UNIX / POSIX showed the value of a stable interface that can survive changes underneath.
Kahn process networks and dataflow showed that concurrent graphs need explicit semantics if we want schedule-independent meaning.
FRP and stream processing treated time-varying signals and event streams as first-class program objects rather than callback accidents.
Actors and message passing made isolation and placement scale better than shared mutable state.
Graph IRs and logs in modern ML and data systems showed the value of a stable graph plus replayable history.
The portability goals behind Retriever are similar:
portability of meaning — the program should mean the same thing across machines
portability of interfaces — the same user-facing API should work across implementations
portability of placement — computation should move across processes or machines
The hardest one is portability of meaning. If a slow planner, a medium-rate skill policy, and a fast controller all run together, then clocks, buffering, and snapshot rules have to be part of the semantic contract rather than left implicit.
What we tested
We show three kinds of evidence below: runtime overhead, replay behavior under timing stress, and path-sensitive dynamics where small timing changes can alter the executed computation itself.
Overhead
Message latency benchmark
Question: does explicit clocks-and-sync structure add much cost? Result: Retriever with a Dora backend stays close to native transport baselines across payload sizes.

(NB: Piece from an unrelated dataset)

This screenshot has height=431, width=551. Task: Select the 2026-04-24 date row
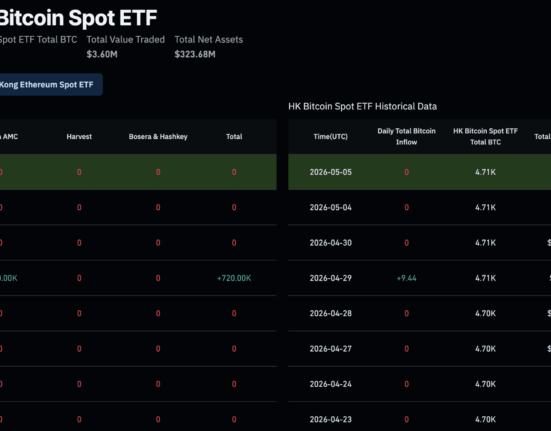(x=420, y=384)
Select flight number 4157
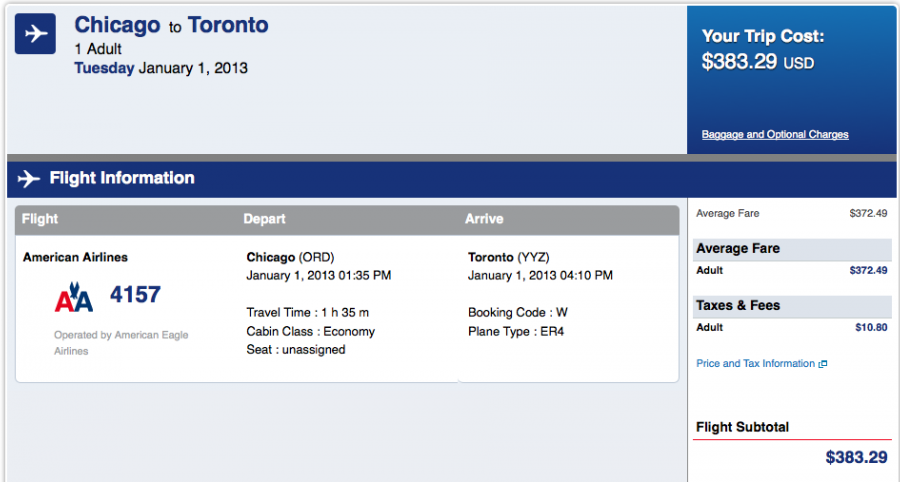The width and height of the screenshot is (900, 482). point(135,295)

End-to-end message latency versus payload size (log-log). Retriever with Dora backend stays close to native dora-rs.
Stress Test
Hybrid differentiable physics
Question: what if the executed path itself changes under tiny timing differences? This example makes replay sensitive by mixing continuous dynamics with discrete contact events.
A bouncing-ball system with discrete impact events, used to stress trace sensitivity.
Replay
Path-gradient consistency
Question: does replay converge to one execution trace or drift across many? Event-time semantics collapse repeated runs onto one trace; arrival-time pub/sub spreads them apart.
Event-time semantics collapse path gradients to a single trace; arrival-time semantics spread across multiple.
Conclusion
Retriever is a programming model and runtime for asynchronous, compositional robot agents. Clocks and edgewise synchronization policies are explicit parts of the program, so closed-loop pipelines stay modular across mismatched rates and runtimes. The experiments show that overhead stays low and replay is substantially more stable than arrival-time pub/sub.